1. Overview
The SPSS (.sav) format presents data in the same wide structure as the Wide format export (one row per respondent, one column per question) but also includes additional metadata for each variable. This makes it the preferred choice for researchers using SPSS, Stata, or other statistical tools that can read .sav files.
2. File Structure & Layout
Each row corresponds to one respondent.
Each column corresponds to one question or metadata field.
Variable names follow the same convention as Wide format (e.g., V001_respondent_id, V002_Recent_Restaurant_Visit).
Example (first 5 columns):
V001_respondent_id | V002_Recent_Restaurant_Visit | V003_Age | V004_Gender | V005_Ethnicity |
0097ac15-868c-6608-25fc-c0fe2cd884a8 | Yes | 35 | Female | White |
012a5d8b-9dc4-2132-782d-73742be4088f | Yes | 21 | Female | White |
022b6b43-6304-2dc5-0830-10d98bd7dee3 | Yes | 18 | Male | White |
3. Key Columns
V001_respondent_id – Unique identifier for each respondent.
Question columns (V###_…) – Same as Wide format but with metadata.
Weight column (e.g., V171_weight) – Statistical weight for the respondent.
Timing columns (e.g., V172_start_time, V173_end_time) – Survey start and completion timestamps.
4. Data Representation
Single-choice questions
Stored as one column per question with the selected answer recorded.
Multi-choice questions
Each option is represented as a separate column.
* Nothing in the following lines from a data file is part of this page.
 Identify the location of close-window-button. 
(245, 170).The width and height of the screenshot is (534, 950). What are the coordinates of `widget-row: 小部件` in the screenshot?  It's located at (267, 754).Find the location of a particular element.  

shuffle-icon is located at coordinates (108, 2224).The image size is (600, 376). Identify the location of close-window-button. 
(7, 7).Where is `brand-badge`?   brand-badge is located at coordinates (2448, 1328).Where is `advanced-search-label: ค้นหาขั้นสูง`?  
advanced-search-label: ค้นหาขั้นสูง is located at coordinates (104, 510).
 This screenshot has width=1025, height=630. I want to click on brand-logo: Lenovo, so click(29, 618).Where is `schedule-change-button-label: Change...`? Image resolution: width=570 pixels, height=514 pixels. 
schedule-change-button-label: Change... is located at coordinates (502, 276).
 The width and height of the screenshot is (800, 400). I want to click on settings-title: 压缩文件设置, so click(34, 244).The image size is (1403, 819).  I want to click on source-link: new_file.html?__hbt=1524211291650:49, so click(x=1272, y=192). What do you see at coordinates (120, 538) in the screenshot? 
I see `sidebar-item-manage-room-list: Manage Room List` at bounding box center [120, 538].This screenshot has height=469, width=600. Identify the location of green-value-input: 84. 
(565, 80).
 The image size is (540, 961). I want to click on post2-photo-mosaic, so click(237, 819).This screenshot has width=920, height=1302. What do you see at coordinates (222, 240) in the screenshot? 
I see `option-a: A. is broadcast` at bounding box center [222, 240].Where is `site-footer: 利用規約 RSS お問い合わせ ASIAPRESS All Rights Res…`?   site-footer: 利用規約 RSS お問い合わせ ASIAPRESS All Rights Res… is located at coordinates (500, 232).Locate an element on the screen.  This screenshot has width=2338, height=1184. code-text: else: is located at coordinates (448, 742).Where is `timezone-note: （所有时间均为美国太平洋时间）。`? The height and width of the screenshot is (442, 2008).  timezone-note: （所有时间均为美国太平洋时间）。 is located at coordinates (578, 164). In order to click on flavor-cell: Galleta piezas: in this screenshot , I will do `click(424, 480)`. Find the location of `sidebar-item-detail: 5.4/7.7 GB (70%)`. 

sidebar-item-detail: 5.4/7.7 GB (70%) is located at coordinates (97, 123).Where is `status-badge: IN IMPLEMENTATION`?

Values indicate whether the option was selected, and may also include rank order (e.g., -1 = not selected, 1 = selected first, 2 = selected second, etc.).
You may want to consider defining MRSETS within SPSS to facilitate easy reporting, as this is not something that MX8 Labs includes in the export file.
Numeric questions
Stored directly as numeric values.
Open-end questions
Stored as free-text responses.
⚠️ Note: Recoded variables and coded open ends are not included in the SPSS format (they are available in the Long format).
5. Metadata Provided
The SPSS format includes additional metadata that makes analysis easier:
Variable labels – Full question text (e.g., “What is your gender?”).
Value labels – Mappings of codes to human-readable labels (e.g., 1=Male, 2=Female, 3=Non-Binary).
Measurement levels – Nominal, ordinal, scale, etc., depending on the question type.
Missing value definitions – Explicitly marked missing values (e.g., -1 = Not selected).
Variable types – Numeric, string, date/time.
This metadata ensures the dataset is analysis-ready in SPSS and other statistical software.
6. Missing & Special Values
-1 typically denotes unselected or non-applicable options.
Empty cells may represent skipped questions.
“Prefer not to say” appears as a standard category.
7. Weighting
Apply the weight column in analysis to ensure results reflect target population.
8. Best Practices
Use the built-in metadata in SPSS/Stata to reduce manual labeling.
Leverage variable labels to quickly identify questions.
Use value labels to decode numeric response values.
Match V### codes with reporting_id from the Long format if you need to cross-reference.
9. When to Use SPSS Format
For researchers working in SPSS, Stata, or other statistical software.
When you want metadata-rich survey data without needing to import a separate codebook.
For advanced statistical analysis requiring labeled variables and categories.